▸ EXERCISE 1
According to the tribute to Anthony Minghella, how many Academy Awards did the film he directed in 1996 win?
▸ EXERCISE 2
Continue the tribute to Anthony Minghella from its last sentence.

▸ EXTRACT
---------------
Mourning the loss of Anthony Minghella.
Anthony Minghella's screenplays for "The English Patient" and "Truly, Madly, Deeply"
combined with his talent as a director of love stories, small and large: for these,
we are truly, madly, deeply grateful.
"Who lays the crumbs of food that tempt you? Towards a person you never considered.
He later said it was it was propinquity. Propinquity in the desert.
A dream. Then later another series of dreams.
It does that here, he said."


In 1996, Anthony Minghella directed his own screen adaptation; he created a film equal to the book's lyricism and beauty, true even to the fluidity of time which washes through the novel. The film won eight Academy Awards, including Best Picture, Best Director, Best Soundtrack and Best Adapted Screenplay.
---------------
▸ ENTRIES PROVIDED

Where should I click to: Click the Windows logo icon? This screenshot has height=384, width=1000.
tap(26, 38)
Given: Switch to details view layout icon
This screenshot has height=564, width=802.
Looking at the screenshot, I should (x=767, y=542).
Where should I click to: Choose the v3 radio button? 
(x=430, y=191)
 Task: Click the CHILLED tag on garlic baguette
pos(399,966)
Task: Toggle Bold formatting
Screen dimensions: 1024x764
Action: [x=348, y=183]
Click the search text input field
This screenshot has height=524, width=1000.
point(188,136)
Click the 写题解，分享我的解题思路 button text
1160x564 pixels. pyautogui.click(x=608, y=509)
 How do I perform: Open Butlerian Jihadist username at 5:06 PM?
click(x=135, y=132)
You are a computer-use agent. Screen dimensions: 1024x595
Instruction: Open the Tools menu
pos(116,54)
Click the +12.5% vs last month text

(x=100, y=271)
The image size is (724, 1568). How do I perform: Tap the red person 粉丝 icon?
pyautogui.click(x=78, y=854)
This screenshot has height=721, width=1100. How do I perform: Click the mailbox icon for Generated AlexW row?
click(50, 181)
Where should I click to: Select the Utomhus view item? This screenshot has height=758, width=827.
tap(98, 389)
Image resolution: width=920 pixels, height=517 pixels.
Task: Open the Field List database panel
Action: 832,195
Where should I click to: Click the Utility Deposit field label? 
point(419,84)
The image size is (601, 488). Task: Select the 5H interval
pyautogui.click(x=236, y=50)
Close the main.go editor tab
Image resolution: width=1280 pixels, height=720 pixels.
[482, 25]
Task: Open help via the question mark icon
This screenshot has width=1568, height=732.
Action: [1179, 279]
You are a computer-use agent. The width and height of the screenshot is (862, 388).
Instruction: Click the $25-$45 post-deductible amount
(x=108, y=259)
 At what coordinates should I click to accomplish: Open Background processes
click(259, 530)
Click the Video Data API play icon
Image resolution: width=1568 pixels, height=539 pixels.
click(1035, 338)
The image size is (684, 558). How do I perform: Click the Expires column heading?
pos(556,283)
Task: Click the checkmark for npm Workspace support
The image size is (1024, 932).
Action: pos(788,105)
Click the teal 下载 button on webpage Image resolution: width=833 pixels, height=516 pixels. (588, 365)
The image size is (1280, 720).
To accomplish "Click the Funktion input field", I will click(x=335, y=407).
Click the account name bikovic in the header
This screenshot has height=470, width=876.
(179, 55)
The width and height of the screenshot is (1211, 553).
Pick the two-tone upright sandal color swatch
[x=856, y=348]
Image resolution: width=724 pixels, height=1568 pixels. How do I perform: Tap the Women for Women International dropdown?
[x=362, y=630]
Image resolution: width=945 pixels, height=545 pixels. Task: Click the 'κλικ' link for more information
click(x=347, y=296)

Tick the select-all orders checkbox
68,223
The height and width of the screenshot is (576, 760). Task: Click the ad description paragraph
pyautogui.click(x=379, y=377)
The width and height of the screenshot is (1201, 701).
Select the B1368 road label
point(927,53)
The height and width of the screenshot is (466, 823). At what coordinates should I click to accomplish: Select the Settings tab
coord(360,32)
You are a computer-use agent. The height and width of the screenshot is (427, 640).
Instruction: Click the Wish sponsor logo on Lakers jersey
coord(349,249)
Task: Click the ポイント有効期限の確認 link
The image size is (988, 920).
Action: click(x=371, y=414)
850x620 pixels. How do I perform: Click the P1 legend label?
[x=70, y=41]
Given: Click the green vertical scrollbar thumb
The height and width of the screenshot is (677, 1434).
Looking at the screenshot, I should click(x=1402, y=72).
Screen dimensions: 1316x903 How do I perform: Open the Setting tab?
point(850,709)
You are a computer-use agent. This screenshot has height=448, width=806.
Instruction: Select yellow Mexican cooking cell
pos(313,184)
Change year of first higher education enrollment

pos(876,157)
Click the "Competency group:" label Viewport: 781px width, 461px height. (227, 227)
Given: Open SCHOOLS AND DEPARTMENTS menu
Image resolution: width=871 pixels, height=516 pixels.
---------------
▸ EXERCISE RESPONSE 1
Eight.

▸ EXERCISE RESPONSE 2
The performance of Juliette Binoche was rewarded with an Oscar for Best Actress; however, the performance of Ralph Fiennes went unrecognized by the Academy. No matter, then or now, since his acting is so fine and real, so burned into the memory, that it must be its own reward. As a terminally injured patient, he recalls, slowly, his life as a Hungarian explorer and map-maker, drawn unwillingly into love, and ultimately responsible for the death of the woman he loved--a casualty of war. His performance is gold thread unspooled, in the delicate fabric that is "The English Patient."
In 1997, I had the opportunity to meet Saul Zaentz, the film's producer. I thanked him for making the film. A Santa Claus of a man, he smiled gently, and quietly. "Oh, well thank you."